The most commonly used protocol for IVF involves giving a drug called gonadotropin releasing hormone analogue either by daily subcutaneous injection e.g. busereline, lupron or a long-acting injection such as zoladex or as a nasal spray. The logic behind giving the agonist is to temporarily suppress the woman's natural hormones (down-regulation) and allows for greater control over the treatment cycle. There are different protocols for administering these drugs; each has its pros and cons.
Currently, the long protocol is preferred because it is more convenient and has shown superior efficacy. Marcus et al (1993).
In the long protocol the agonist is usually started around day 21 of the cycle preceding IVF cycle or the second day of the treatment cycle. Symptoms such as hot flushes, headaches, mood changes, night sweats, breast tenderness or pain, constipation, dizziness, fatigue, irritation at the injection site, and vaginal dryness may be noticed. These symptoms usually last for a relatively short period of time and will usually disappear once the hormonal injections have started.
Approximately two weeks after the start of GnRh agonist a vaginal ultrasound scan will be performed to ensure that the ovaries are inactive and that the lining of the womb is thin. A blood test may also be required to estimate the hormone levels in order to ensure down regulation.
After achieving "down regulation" it is common to be advised to continue to take GnRh agonist but to reduce the dose to maintenance and to begin to take gonadotropin injections such as FSH and or hMG injections to stimulate the ovaries . The initial dosage of the injections will be chosen to suit each individual. The injections are usually given once a day for about 10-12 days. The dose of the gonadotropin is adjusted later depending on the response.It is recommended that the dosage of follicle-stimulating hormone should not exceed 450 IU/day (NICE guidelines 2013). Furthermore, it recommended offering gonadotrophin-releasing hormone agonists only to women who have a low risk of ovarian hyperstimulation syndrome. The use of gonadotropin releasing hormone antagonists may allow for shorter treatment cycles and lower doses of gonadotropin injections but are associated with lower pregnancy rates. Urine derived purified gonadotropins and recombinant FSH are equally effective when used with down-regulation.
The short protocol involves administering the GnRh agonist from day 2 of the treatment cycle, this is continued till the day of HCG. The gonadotropins start the same day or the day after GNRH agonist commenced. The regimen is generally recommended for women who had previously responded poorly to the long protocol, older patients and women with a raised FSH levels at the beginning of their periods.
One of the biggest advantages of giving purified or recombinant gonadotropins is that it is more convenient to the patient because they are administered simply by subcutaneous injection (with a very short needle into the fat just under the skin) using an auto injector.

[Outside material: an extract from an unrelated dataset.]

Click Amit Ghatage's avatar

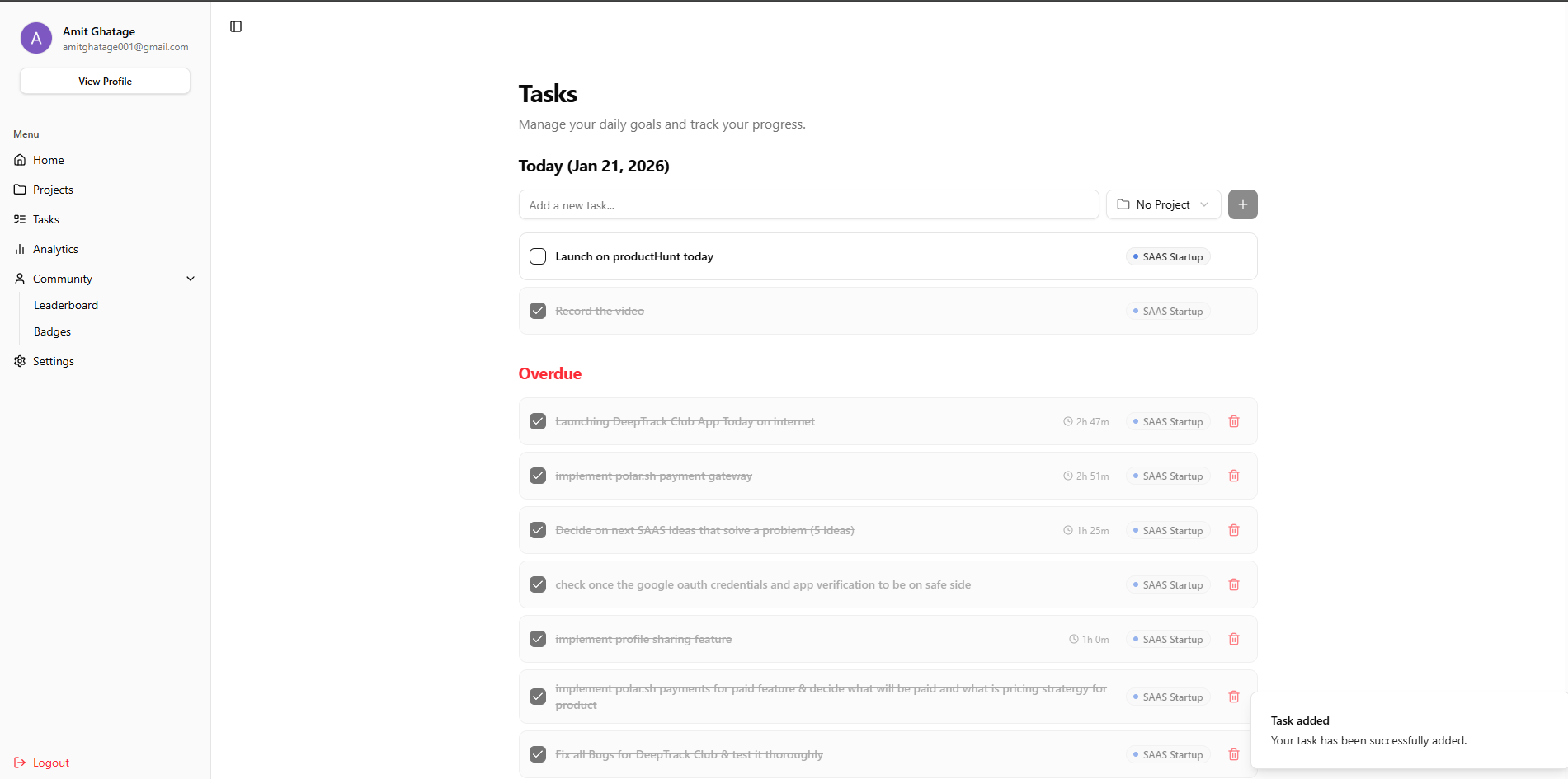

Most women learn to give their own injections, this is advantageous as it reduces the number of clinic visits.
Although CJD has never been reported in a recipient of urine-derived fertility hormones, The committee on the saftey of medicine in the United Kingdom has advised that no medical products using urine sourced in a country which has reported case(s) of the variant form of human Creutzfeldt Jakob Disease be used for treatment. This includes Metrodin high purity (February 2004).
If fewer than three mature follicles develop, the outcome of the treatment is likely to be poor and in most cases the doctor will advise canceling the treatment cycle. Conversely, some women over respond producing many follicles and are at risk of developing ovarian hyperstimulation syndrome. Superovulation does not lead to an early menopause or more severe menopausal symptoms (Reproductive Bio Medicine, 2008).